No Success Like Failure


Most of John Conlee’s hits are about totally screwing up or being totally screwed over. In one of the few exceptions, 1983’s would-be-smug but completely unconvincing “Common Man,” John, just a beer-drinkin’, truck-drivin’ Nashville fellow, says “highbrow people lose their sanity”—and believes his life’s better than that. But thanks to the miracle of this Classics CD’s near-chronological programming, it comes right after the hilarious “I Don’t Remember Loving You” (also 1983), featuring lowbrow John in a mental institution, crayon in hand, suffering from the amnesia he’d induced in himself to forget the pain of his last break-up. So there you are.

Deliberate self-deception is a longtime country staple: making believe you love me, making believe I don’t love you, making believe I never lost you, making believe I never cared that I did. But in country all this deceit is delivered with such good-natured self-mockery that it acts as a bond between singer and audience. Yeah, isn’t it funny, the way we make such dopes of ourselves! Conlee’s first big hit, “Rose Colored Glasses” (“They keep me from feeling so cheated, defeated, when reflections in your eyes show me a fool”), could be classified as a sad song, but I doubt that anyone feels sorrow while it’s playing. So his music only seems to be about defeat.

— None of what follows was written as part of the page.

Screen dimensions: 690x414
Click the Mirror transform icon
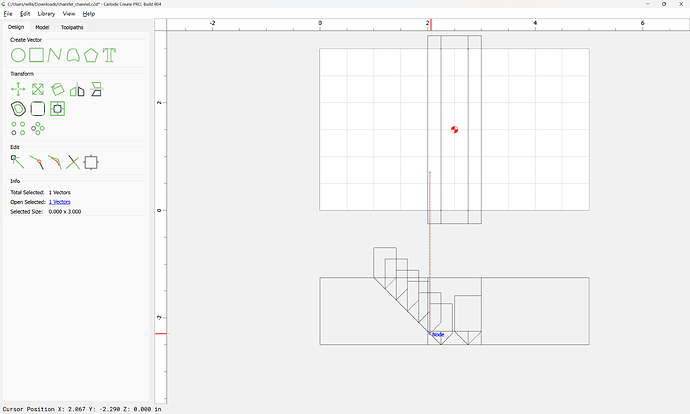[77, 89]
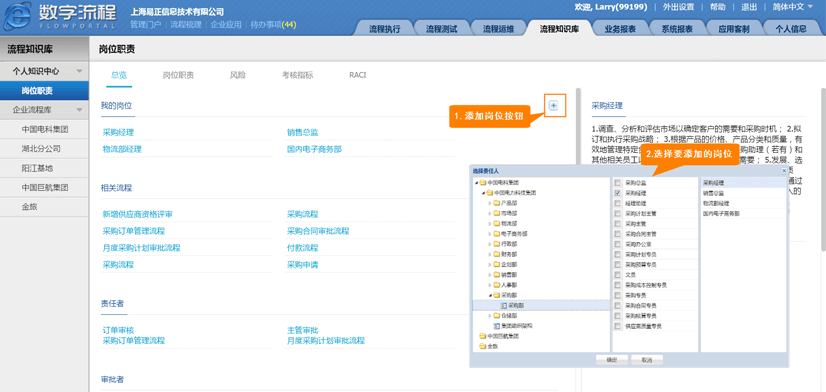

And anyway, Conlee generally chooses to wallow rather than dissemble. His basic theme is not getting over it (the nuthouse song being the apparent exception that very much proves the rule); this can mean being true to a true love, but more often it means not letting go of a lost love. In “Miss Emily’s Picture”—a song that’s far more maniacal than the one from the psycho ward, though nothing about its words or their delivery indicates that anyone involved in creating it finds it the least bit abnormal—poor forsaken John is perpetually straightening the long-absent Miss Emily’s picture: the one by his bed, or the one on his nightstand, or the one on his wall. Or he’s pulling Miss Emily’s picture from his billfold, to show to the boys at the bar.

It’s in his perseverance—in the face of disaster and in being a disaster—that he’s triumphant. “Clinging to the broken heart inside my head”! The arrangements are heavily orchestral, and since he sings in a high nasal heartbreak that’s rich but not too rich, he comes across as a regular guy swamped in large emotions. And with quasi-gospel background vocals, lots of this feels like a sing-along: a community of feeling. You get buoyed up, in that sound, in that community.

Except “She Can’t Say That Anymore,” a song I love unreasonably, the one here I’d take to a desert island: It’s beyond category and beyond comfort. It defies musical description. I can say, “Oh, it’s countrypolitan with disco strings and a hint of disco spaciness,” which is correct but conveys nothing of what it’s like. The opening steel guitar line could be one of those sad, repeating architectural riffs that Tom Verlaine would build songs around—but instead, the song goes on its country oompah way. The lyrics don’t really give you the plot. You get a detail here (she’s fumbling for her keys), a metaphor there (she jumps the fence but doesn’t get free), a snatch of conversation (“Mama insisted that I stay awhile”), and you have to connect the dots yourself. “She’s breakin’ in a new routine for the man who walks the floor.” I guess it just means he’s home alone, pacing, while she’s working up her alibi. But with the background singers whispering “she said” into an echo chamber, it all sounds ghostly. “Walking the floor” feels like walking the plank. And you’ve got percussive orchestral riffs that had originated in disco, disco-pomp, except there’s neither pomp nor dance here, just the empty floor and the man who walks it. Spooky.